▶ [TASK STATEMENT] Your output should be exactly the lines from the one containing "Open the 旅客类型 dropdown showing 成人" through the final line of the records, both included, with every picture left out.

▶ [RECORDED DATA]
——————————
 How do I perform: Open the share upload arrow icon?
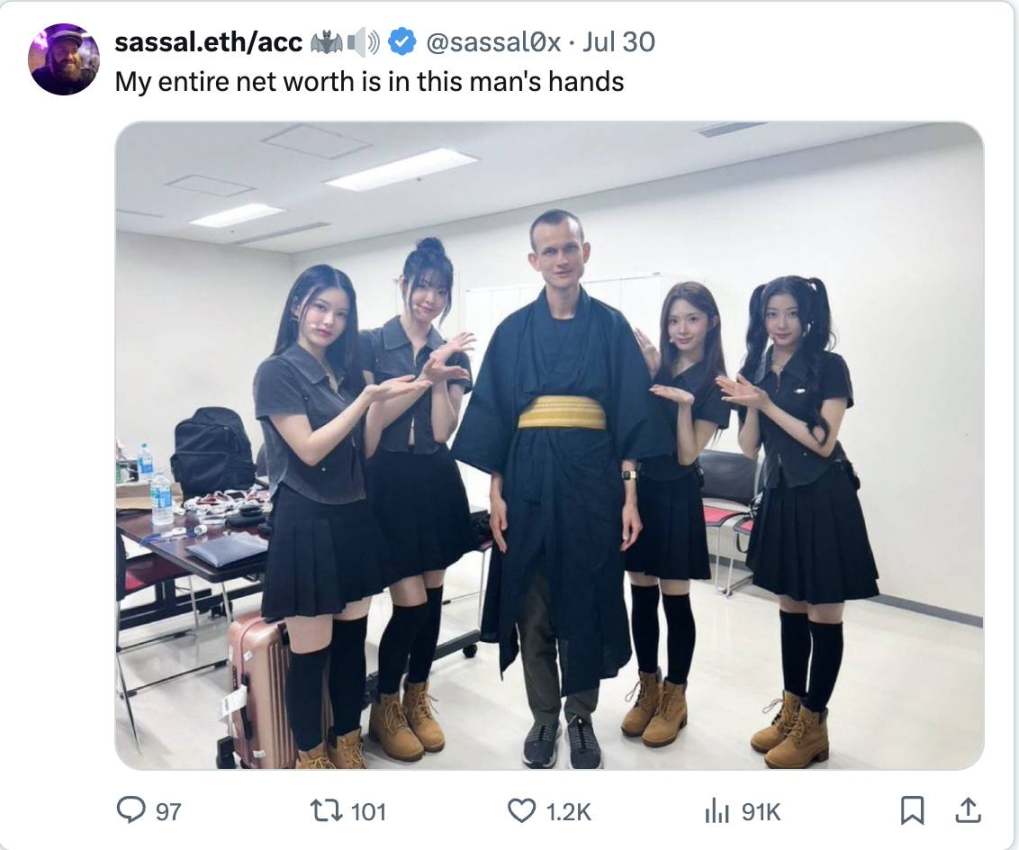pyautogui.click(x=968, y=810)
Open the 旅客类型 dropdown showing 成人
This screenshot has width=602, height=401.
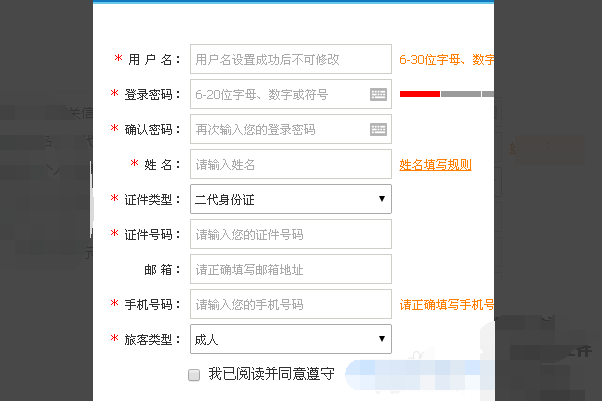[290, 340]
——————————
▶ [SOLVED PROBLEM]
Open the 旅客类型 dropdown showing 成人
This screenshot has width=602, height=401.
[290, 340]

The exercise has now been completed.